Only names are different.

For reference:


~/tmp ❯ filefrag -v big-nocow.mkv > big-nocow.txt

~/tmp ❯ wc -l big.txt iocopy.txt big-nocow.txt # quite different
  510 big.txt
  510 iocopy.txt
   16 big-nocow.txt
 1036 total


Also, this a bit different, but still related, so I'm going to comment on it here.

TIL: cifs and samba 4.1.0+ actually support server-side copy and even remote CoW (latter if share is on btrfs).

Sadly, lf's copy seems to be essentially chunk-by-chunk read from source and write to destination type of copy, which is the most universal solution if you want progress percentage, but doesn't honor those capabilities.

But guess what? io.Copy does!

This is awesome:

/mnt/remotecow ❯ cp --reflink=always big.mkv big-2.mkv # it's instant

/mnt/remotecow ❯ iocopy big.mkv big-iocopy.mkv # also instant

/mnt/remotecow ❯ cp --reflink=never big.mkv big-nocow.mkv # ... it isn't

/mnt/remotecow took 1m37s ❯


UPD

I've looked at Go's source, here is what I've found:

io.Copy actually just calls io.copyBuffer with nil buffer, which tries to use src.(WriterTo) and dst.(ReaderFrom) when possible, and falling back to reading to and writing from buffer when not.

This is probably how CoW happened to work. I haven't found where exactly it is implemented, but digging around go's source - it seems to support copy_file_range(), which in turn, from its man page:

       ...
       copy_file_range() gives filesystems an opportunity to implement "copy  accelera‐
       tion"  techniques,  such  as  the use of reflinks (i.e., two or more inodes that
       share pointers to the same copy-on-write disk blocks)  or  server-side-copy  (in
       the case of NFS).
       ...

I don't know how to do this yet, but there might be a way to pass to io.CopyBuffer some custom buffer that will count bytes copied to it and report progress after each .Write(), leading to:

  1. keeping progress counter, as it is right now
  2. using io.CopyBuffer with it's CoW capabilities (as shown above)

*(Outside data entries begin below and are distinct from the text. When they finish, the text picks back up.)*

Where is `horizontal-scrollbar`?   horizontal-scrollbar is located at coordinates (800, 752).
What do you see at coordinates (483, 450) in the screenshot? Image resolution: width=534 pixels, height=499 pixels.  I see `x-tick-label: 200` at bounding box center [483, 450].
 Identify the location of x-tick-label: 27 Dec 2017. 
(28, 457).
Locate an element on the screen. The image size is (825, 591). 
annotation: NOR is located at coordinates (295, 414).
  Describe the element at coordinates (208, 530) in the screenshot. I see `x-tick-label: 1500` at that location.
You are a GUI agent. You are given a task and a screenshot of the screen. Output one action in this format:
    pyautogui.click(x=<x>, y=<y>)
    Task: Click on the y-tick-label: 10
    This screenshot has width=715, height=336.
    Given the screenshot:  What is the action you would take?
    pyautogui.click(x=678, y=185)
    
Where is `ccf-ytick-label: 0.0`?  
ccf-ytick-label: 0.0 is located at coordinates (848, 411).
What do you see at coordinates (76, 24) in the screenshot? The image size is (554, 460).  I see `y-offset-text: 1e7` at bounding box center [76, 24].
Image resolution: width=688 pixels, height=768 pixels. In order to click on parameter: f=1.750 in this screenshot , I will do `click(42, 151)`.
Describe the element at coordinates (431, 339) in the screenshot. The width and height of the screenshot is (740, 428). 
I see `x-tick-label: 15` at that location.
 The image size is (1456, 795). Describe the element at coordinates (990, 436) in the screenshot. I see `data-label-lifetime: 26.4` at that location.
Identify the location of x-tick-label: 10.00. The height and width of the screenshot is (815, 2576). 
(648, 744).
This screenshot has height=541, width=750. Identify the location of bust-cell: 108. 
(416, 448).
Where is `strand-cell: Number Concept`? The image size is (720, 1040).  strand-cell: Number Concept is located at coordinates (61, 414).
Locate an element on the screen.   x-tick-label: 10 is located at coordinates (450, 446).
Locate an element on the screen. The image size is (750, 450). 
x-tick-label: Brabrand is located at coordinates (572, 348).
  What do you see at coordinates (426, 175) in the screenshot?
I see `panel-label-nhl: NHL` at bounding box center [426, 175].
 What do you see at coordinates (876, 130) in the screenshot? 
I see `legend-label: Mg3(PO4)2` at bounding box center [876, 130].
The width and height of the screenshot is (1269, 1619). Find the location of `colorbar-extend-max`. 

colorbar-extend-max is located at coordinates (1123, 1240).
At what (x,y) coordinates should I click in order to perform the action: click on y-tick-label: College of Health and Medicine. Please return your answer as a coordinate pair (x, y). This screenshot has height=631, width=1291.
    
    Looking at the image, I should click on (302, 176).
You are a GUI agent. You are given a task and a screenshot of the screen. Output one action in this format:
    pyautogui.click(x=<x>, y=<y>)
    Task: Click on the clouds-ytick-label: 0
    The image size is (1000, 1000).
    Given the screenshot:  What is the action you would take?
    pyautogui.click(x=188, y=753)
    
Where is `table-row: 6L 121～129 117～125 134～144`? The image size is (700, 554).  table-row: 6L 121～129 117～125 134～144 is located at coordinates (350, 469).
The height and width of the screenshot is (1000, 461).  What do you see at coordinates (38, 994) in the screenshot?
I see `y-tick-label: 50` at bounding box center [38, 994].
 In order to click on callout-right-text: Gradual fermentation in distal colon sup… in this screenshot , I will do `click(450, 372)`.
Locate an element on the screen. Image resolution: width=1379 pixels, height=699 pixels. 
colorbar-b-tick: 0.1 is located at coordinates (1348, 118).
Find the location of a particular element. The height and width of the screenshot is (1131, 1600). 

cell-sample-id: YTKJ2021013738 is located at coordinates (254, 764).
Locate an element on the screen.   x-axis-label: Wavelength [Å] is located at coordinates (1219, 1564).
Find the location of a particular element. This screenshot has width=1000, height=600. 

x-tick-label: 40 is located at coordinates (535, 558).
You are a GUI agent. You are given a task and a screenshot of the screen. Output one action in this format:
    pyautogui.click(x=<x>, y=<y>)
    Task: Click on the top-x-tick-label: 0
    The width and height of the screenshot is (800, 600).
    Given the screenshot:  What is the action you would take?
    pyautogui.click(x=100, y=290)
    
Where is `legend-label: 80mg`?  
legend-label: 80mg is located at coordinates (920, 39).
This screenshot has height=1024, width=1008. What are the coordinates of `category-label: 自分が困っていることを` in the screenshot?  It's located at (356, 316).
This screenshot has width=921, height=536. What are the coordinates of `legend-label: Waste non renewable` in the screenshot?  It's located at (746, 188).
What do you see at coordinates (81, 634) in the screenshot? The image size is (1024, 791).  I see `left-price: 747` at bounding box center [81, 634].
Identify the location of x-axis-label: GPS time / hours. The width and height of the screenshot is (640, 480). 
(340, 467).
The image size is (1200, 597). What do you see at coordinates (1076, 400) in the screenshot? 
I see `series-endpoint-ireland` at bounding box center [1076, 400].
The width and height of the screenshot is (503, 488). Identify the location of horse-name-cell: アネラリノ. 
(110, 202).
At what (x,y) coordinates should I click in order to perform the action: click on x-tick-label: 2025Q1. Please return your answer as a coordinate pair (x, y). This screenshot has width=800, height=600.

You don't even have to make it permanent set reflink auto, you can force io.CopyBuffer to always use a buffer like shown here.


UPD 26 Nov

Okay, found a problem with that idea. Here is my crude test implementation that failed miserably because of it.

You see, os.File always implements ReadFrom (ReaderFrom interface). It will try to use copy_file_range internally, and will fallback to normal copy if failed.

All of that without telling you, what it actually did :laughing:

Figured it out the hard way.

So you see - it is too smart for its own good.

MahouShoujoMivutilde avatar Nov 22 '21 18:11 MahouShoujoMivutilde

@jantatje @MahouShoujoMivutilde This sounds cool but it is also a little too specific. I don't think ext4 supports CoW which is still likely the most common filesystem on linux. Any PR for this should also work in other platforms without an issue.

gokcehan avatar Dec 02 '21 16:12 gokcehan